Morì a Napoli, come abbiamo visto, il 26 dicembre del 1890; e nessuno inizialmente riconobbe (tranne il suo medico curante, prof. Cozzolino) quel naufrago solitario, quell’uomo vestito di abiti dimessi crollato privo di sensi in piazza della Carità. La sua morte fu dovuta probabilmente ad un ascesso cerebrale (purtroppo non fu eseguita l’autopsia), secondario ad una otite acuta purulenta e perforante; anche se ci fu chi attribuì la sua morte ad altre cause, avvolte dal mistero.

Il giornalista Mario La Ferla, ad es., in un suo libro (“L’ultimo tesoro. La vita segreta e la morte sospetta di Schliemann”) sostiene che la sua morte “somiglia a quella di molti protagonisti delle storie più recenti di brigantaggio politico e finanziario del nostro Paese”.

Mario La Ferla

Insomma, Schliemann sarebbe stato avvelenato dalla camorra o dalla mafia (il dubbio non è mai stato chiarito) con cui aveva fatto affari lucrosi per vendere in giro per l’Europa, in modo fraudolento, i tesori scoperti.

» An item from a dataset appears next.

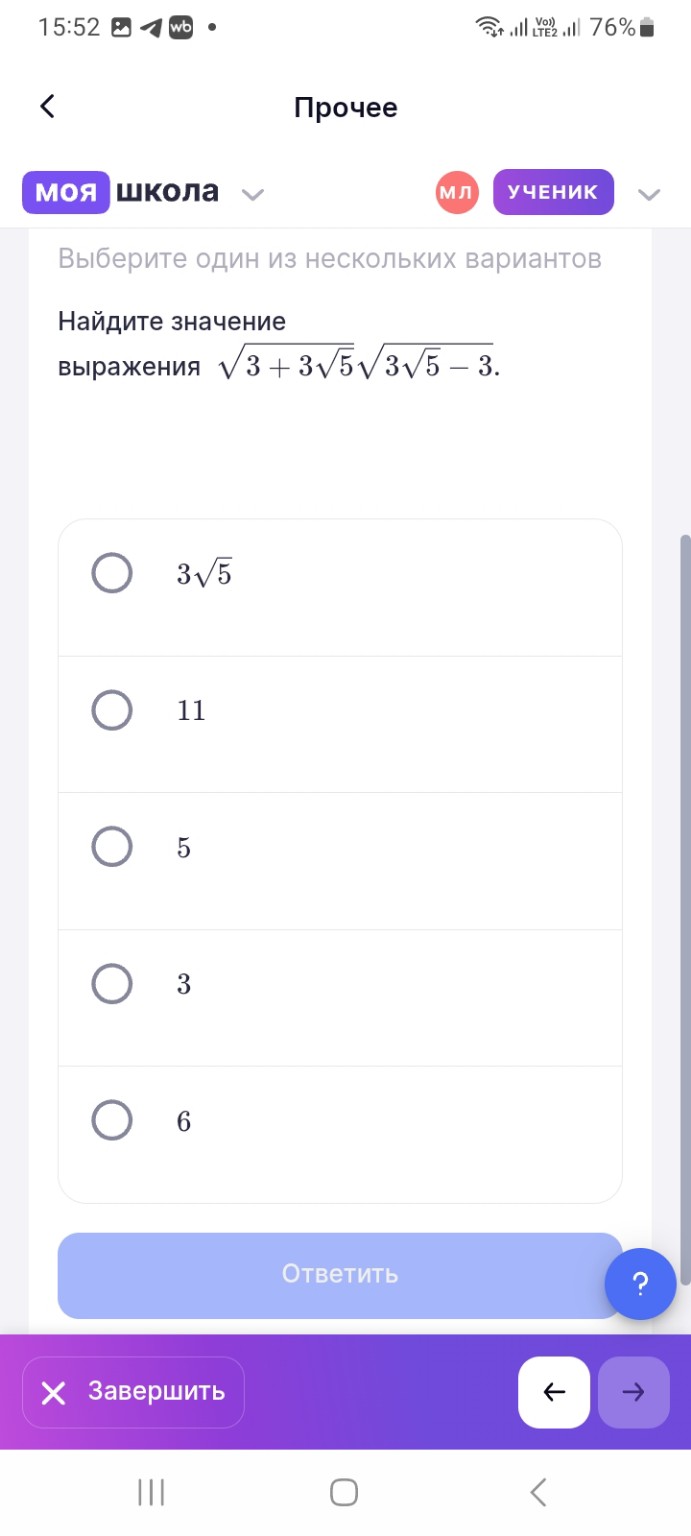Tap the Ученик role badge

Avremmo potuto dire di più sul suo conto, avremmo potuto e avremmo voluto: ma non c’è spazio che possa contenere tutto ciò che quest’uomo ha seminato e raccolto.

Lo lasciamo nelle braccia del Fato, lì tra il golfo delle Sirene e la Selva della maga Circe, sulle tracce dell’ultimo folle viaggio di Ulisse.